Trans fats are the result of this reaction.
Partial hydrogenation, or “brush hydrogenation” is a minimal conversion step which only offers a small degree of reaction by hydrogenation. Brush hydrogenation increases stability for volatile fatty acids like the omega 3 (alpha-linolenic) and omega 6 (linoleic) polyunsaturated oils. Most commercial salad dressing oils, such as soybean oil, have been brush hydrogenated.
Hydrogenation raises the melting point of the fat and retards rancidity. But as recent health studies have found other problems can ensue when consuming large amounts of trans fats from hydrogenated products.
Trans Fatty Acid
Trans fatty acids are synthetic saturated fats. They are generally man-made, however they can form naturally in cow’s milk with up to 14% butter fat, and can also occur in vegetable fats (through hydrogenation). The hydrogen molecules attached at the center of the fatty acid carbon chain flips 180 degrees, which straightens the natural curve or kink in the typical cis-configured fat.

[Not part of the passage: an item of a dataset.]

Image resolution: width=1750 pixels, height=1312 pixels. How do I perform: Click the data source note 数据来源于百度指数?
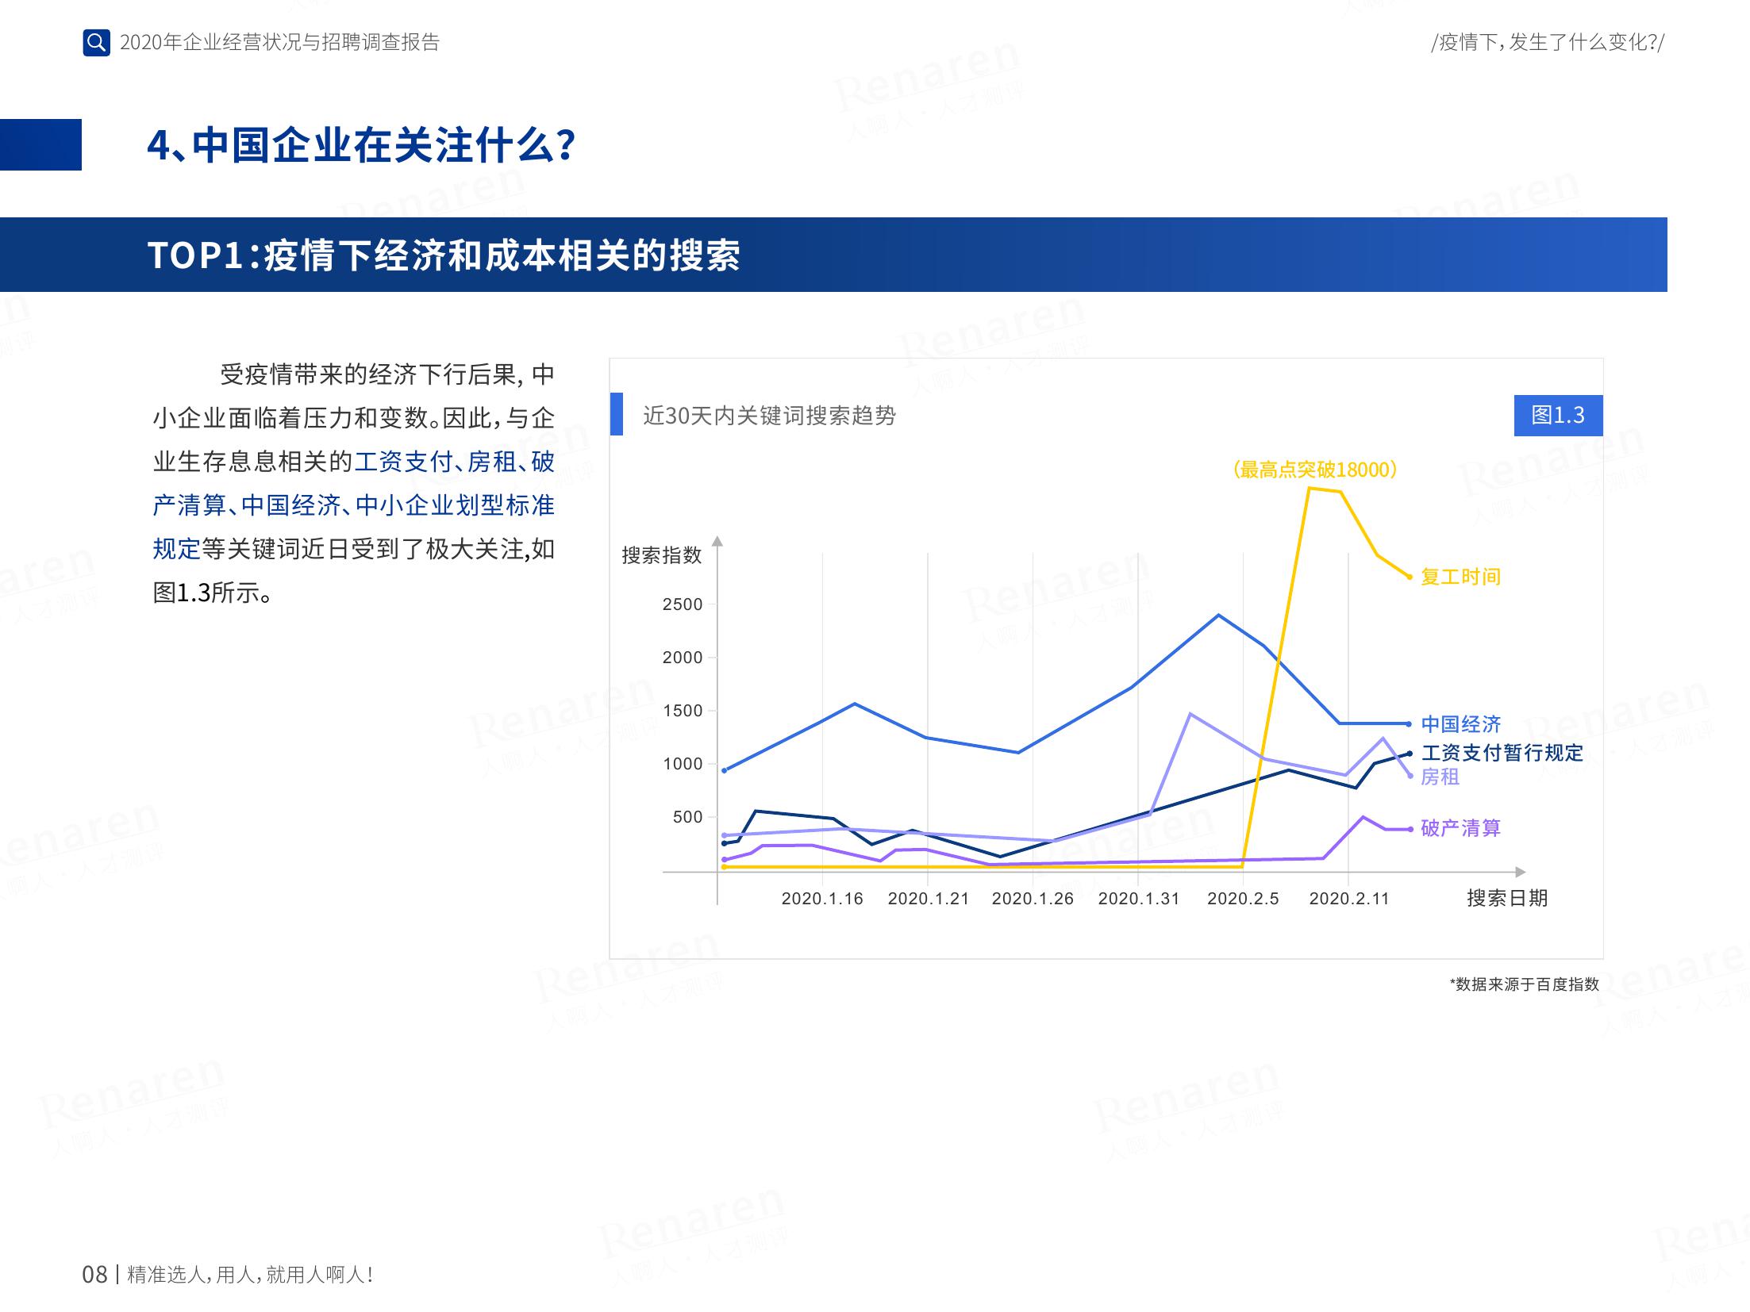coord(1524,984)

When converted, the cis-shape chemically alters to a trans configuration and hence is called a trans fat. Most margarine and vegetable shortening have been trans fat converted through full or partial hydrogenation process. Trans fats interfere with metabolic absorption efficiencies and tend to congregate at adipose tissue sites. They are difficult to excrete from the body and are a low quality energy source.
They should ban living. It always leads to death.
LOL! As my cousin said (many years ago) at the tender age of 8: "Life is a terminal disease."!!
All the natural health food people have been warning about this for decades but noooooo, they weren’t *real* professional doctors with *real* degrees from *real* accredited universities, so what did they know?
LOL...what did they know? I wonder too. A lot of people probably don’t know this but vegetarians have a higher rate of heart disease because of a lack of certain proteins that are only found in red meats. Proving that there is a danger or risk to everything.